Terkait beberapa aksi bela ulama, saya juga fine-fine
saja. Kapan lagi umat Islam bersatu? Biasanya kan ribut gara-gara kubu NU,
Muhammadiyah, dll. Fansnya Ahok dan Anies sama-sama bacot sih menurut saya, tentu nggak semua. Mereka sibuk mencari
kesalahan paslon lain dan menyebar kebencian di Twitter. Kenapa nggak pada sibuk menyebarkan berita baik sih? Saya
juga kecewa dengan beberapa publik figur yang memanfaatkan followers mereka, dengan tidak langsung, membela mereka dan membuat
orang yang tak sepaham dibash. I mean, mereka sengaja ngequote pendapat orang lain yang tidak
setuju atau bahkan bertentangan dengan mereka, yang mengakibatkan cepatnya cyber bullying. Contoh sederhanya
seperti ini:
Akun A berpendapat. Kemudian akun B, entah mengquote atau membalas dengan jawaban
kontradiksi. Akun A memiliki banyak followers,
dan sengaja mengquote agar followers mereka tahu. Setelah itu,
biasanya akun B akan diserang. Sudah, siklusnya berulang seperti itu.
Saya kecewa
melihat kebanyakan umat Muslim di Indonesia saling bertengkar dan menjatuhkan
hanya gara-gara beda paslon. Tak sedikit dari mereka juga suka sibuk bertengkar
di media sosial daripada menyebarkan berita yang bermanfaat. Dan maaf sekali,
saya harus mengatakan hal seperti ini, tapi umat muslim di Indonesia sekarang
cenderung main hakim sendiri. Kita memang mayoritas di sini, tapi bukan berarti
kita bisa melakukan hal seenaknya sendiri. Banyak juga yang bilang, “Coba di
Myanmar, muslim loh disiksa tapi di sini agama lain biasa saja.” Terus kalian
mau membalas dendam kepada kaum di sini yang tak ada hubungan sama sekali
dengan kaum yang menindas umat Muslim di Myanmar? Karena Muslim di sana
disiksa, apakah kita muslim di sini berhak menyiksa kaum non-Muslim? In case you do not know, Saya muslim,
100% muslim. Saya tidak membela Ahok atau siapapun di sini. Saya tentu kesal
dengan Ahok karena sudah menghina ulama/Al-Quran. Tapi kita tinggal di negara
hukum, bukan negara Islam. Biarkan aparat hukum yang menyelesaikan. Sebagai
umat Muslim, kewajiban kita berdoa agar kebenaran bisa terungkap. Saya kecewa
dengan beberapa orang Muslim yang katanya cinta Agama Islam, tapi sibuk
bertengkar di Sosial Media. Kita semua sama-sama tahu bahwa banyak akun sampah
di Twitter. Kalau nggak suka block aja, beres. Kalau kalian mau
ngeladenin? Boleh sih, tapi niatnya harus educating
them. Jika tidak bisa, block aja.
Enak kan meringankan emosi sekaligus dosa? Masih terkait pilkada Jakarta bahwa
umat Muslim wajib memilih Muslim yang lain sebagai calon pemimpin. Umat muslim
wajib tahu dan menyebarkan. Jika sudah tapi masih ada yang memilih calon
pemimpin non-Muslim ya sudah. Kan tugas kita menyampaikan, bukan penerimaan?

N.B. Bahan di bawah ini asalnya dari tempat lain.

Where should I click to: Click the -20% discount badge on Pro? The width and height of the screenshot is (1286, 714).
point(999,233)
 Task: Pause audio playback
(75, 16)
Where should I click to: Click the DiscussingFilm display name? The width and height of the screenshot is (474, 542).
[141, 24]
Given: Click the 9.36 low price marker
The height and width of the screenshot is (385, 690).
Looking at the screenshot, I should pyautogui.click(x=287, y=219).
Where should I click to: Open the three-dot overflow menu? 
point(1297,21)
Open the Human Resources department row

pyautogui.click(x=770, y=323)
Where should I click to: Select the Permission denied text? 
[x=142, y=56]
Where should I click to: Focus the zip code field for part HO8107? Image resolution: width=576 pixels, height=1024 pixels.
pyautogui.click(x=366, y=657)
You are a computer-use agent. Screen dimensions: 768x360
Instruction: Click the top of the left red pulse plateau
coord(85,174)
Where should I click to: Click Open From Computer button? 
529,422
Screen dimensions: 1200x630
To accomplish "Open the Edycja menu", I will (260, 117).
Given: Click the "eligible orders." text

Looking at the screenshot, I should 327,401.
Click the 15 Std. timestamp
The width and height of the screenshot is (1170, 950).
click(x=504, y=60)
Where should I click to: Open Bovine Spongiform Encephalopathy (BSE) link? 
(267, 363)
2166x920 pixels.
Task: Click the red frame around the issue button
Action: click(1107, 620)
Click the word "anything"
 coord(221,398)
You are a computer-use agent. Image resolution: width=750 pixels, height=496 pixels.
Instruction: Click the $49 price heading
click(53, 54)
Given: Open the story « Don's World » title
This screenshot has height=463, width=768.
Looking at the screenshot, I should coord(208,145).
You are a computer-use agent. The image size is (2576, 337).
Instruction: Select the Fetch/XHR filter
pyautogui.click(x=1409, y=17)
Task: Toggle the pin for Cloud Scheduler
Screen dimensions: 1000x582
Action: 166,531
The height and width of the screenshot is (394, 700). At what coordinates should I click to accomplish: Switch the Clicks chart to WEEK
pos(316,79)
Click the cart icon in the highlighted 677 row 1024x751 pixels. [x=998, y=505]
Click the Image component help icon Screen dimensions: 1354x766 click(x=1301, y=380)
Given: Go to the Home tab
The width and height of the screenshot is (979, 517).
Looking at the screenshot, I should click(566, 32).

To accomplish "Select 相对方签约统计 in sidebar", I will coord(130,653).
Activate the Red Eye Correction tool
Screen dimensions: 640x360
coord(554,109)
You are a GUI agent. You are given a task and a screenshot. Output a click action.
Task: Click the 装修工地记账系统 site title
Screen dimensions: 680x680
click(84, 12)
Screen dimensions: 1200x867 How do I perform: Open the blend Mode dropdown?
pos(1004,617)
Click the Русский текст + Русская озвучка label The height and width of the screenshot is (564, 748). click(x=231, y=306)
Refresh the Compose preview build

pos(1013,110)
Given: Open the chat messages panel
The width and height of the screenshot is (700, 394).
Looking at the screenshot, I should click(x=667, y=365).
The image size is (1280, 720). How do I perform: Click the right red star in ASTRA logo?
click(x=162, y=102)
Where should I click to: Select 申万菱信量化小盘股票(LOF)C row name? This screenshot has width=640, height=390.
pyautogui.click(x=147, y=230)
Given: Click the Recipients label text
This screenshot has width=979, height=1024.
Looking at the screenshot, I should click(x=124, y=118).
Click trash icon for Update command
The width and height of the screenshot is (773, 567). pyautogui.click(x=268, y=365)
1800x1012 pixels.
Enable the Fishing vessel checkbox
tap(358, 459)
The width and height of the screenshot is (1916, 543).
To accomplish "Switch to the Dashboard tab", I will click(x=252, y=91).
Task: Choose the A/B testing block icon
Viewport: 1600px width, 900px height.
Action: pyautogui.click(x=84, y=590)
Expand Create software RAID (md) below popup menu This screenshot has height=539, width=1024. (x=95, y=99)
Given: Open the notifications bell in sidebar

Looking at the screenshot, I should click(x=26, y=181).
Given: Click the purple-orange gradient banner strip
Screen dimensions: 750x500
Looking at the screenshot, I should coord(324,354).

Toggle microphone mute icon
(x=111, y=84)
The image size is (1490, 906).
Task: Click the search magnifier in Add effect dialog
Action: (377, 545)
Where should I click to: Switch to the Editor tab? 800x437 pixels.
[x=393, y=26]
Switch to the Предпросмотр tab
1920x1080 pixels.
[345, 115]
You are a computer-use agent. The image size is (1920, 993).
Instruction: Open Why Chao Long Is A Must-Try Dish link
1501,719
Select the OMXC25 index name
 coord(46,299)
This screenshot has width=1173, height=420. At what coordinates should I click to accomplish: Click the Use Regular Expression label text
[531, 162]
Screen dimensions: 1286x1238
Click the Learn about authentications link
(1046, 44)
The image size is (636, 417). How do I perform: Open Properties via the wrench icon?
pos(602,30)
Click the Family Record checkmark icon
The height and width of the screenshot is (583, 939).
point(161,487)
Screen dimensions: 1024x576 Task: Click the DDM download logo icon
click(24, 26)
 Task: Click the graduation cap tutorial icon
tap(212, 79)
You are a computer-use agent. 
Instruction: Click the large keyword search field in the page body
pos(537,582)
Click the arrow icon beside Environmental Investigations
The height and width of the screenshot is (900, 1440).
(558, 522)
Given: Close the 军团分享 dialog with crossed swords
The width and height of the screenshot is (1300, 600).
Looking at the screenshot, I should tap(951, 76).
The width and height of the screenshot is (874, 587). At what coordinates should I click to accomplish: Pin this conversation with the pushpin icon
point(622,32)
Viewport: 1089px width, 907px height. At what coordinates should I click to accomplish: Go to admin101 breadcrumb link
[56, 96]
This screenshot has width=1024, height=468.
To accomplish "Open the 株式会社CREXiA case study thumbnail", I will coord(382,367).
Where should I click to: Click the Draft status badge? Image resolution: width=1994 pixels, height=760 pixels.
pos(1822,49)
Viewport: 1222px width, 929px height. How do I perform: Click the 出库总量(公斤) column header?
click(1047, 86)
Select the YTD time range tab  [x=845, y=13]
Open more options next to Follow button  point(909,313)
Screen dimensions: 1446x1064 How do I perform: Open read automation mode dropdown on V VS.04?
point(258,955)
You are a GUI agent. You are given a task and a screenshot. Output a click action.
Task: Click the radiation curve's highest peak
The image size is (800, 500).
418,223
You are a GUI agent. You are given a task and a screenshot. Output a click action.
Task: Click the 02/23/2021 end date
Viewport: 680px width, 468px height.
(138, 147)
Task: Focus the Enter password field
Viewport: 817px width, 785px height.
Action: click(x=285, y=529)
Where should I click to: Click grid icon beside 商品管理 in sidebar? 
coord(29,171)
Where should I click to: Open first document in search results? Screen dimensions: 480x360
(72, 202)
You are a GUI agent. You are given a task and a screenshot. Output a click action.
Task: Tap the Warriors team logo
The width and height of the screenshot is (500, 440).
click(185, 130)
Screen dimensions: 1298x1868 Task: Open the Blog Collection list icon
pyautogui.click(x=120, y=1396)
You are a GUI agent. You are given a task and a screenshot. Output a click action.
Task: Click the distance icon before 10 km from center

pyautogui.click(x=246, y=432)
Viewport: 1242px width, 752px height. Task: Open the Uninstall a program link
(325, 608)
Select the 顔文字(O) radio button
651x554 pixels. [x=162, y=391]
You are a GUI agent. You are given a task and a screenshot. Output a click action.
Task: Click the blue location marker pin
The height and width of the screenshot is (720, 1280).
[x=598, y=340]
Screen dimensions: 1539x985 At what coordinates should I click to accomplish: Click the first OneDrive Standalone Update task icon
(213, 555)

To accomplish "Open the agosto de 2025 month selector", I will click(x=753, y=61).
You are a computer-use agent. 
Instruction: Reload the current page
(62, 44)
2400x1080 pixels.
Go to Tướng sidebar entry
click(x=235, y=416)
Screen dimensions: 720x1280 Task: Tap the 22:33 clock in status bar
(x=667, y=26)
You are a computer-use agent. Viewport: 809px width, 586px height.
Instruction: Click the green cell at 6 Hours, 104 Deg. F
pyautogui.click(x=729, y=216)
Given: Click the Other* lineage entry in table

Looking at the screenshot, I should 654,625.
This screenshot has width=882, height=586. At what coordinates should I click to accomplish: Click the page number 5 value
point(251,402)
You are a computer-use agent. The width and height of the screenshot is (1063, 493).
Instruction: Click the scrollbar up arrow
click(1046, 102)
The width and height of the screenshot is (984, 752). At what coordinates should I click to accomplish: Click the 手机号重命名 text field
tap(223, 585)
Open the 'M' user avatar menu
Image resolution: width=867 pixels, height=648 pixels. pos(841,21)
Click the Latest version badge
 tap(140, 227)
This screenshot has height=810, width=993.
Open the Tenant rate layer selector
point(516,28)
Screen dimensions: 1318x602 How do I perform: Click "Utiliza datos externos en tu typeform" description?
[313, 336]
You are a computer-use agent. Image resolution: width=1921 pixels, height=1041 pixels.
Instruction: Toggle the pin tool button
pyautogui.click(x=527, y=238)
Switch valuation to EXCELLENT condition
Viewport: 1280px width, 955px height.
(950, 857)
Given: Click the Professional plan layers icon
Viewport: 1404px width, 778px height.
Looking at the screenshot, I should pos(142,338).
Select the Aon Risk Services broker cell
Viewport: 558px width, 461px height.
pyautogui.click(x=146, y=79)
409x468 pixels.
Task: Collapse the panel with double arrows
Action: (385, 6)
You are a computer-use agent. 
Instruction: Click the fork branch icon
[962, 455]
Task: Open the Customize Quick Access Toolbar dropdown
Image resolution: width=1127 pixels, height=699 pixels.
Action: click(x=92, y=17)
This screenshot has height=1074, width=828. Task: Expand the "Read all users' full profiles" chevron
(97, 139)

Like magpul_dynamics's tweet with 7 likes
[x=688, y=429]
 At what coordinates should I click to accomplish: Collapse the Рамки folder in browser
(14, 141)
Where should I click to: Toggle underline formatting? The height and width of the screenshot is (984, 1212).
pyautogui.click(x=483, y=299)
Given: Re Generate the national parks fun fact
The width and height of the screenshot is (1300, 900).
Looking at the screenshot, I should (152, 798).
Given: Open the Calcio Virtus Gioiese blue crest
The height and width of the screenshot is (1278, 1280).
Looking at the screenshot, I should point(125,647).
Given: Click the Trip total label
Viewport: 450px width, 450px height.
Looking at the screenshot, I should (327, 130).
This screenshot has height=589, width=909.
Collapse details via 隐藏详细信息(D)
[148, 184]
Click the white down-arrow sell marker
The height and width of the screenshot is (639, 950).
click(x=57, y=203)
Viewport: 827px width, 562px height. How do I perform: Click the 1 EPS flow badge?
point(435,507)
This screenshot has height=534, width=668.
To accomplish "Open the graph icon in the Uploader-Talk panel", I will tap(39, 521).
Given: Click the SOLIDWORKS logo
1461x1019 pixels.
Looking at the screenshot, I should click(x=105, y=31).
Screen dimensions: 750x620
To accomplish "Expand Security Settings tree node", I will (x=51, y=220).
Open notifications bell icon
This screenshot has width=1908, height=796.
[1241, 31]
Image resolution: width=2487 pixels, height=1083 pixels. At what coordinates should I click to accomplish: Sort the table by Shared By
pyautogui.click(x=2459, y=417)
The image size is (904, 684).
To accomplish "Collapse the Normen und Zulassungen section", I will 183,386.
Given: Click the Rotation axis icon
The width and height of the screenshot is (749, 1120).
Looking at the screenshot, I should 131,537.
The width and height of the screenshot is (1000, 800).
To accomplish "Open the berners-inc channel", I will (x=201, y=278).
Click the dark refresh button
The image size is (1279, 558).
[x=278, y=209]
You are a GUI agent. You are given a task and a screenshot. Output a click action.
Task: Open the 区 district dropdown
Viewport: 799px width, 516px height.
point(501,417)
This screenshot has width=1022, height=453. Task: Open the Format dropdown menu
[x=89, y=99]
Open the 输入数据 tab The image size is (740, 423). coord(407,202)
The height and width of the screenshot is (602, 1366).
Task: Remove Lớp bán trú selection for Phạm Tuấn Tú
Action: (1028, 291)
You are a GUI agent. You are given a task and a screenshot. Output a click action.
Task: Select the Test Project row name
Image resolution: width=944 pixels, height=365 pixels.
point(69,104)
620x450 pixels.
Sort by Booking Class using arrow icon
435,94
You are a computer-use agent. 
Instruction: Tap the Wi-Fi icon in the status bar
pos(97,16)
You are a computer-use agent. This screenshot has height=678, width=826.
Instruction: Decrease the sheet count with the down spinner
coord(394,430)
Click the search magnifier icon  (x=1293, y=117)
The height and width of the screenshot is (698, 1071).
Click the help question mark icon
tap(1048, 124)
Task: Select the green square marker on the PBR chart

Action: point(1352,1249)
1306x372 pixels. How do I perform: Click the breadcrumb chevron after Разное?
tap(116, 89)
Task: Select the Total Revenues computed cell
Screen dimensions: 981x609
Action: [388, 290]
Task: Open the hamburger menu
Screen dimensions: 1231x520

Sempat kemarin juga ada suatu kebijakan jika ada seorang Muslim meninggal terus
ketahuan mendukung Ahok, jasadnya tidak akan dishalati. Sebagai umat muslim,
pakai juga hati nuraninyalah. Hukum shalat
jenazah adalah fardhlu kifayah. Kalau tidak ada yang
menshalati, maka langsung dikubur, begitu? Janganlah kalau menurut pendapat
pribadi karena hal tersebut terlalu childish.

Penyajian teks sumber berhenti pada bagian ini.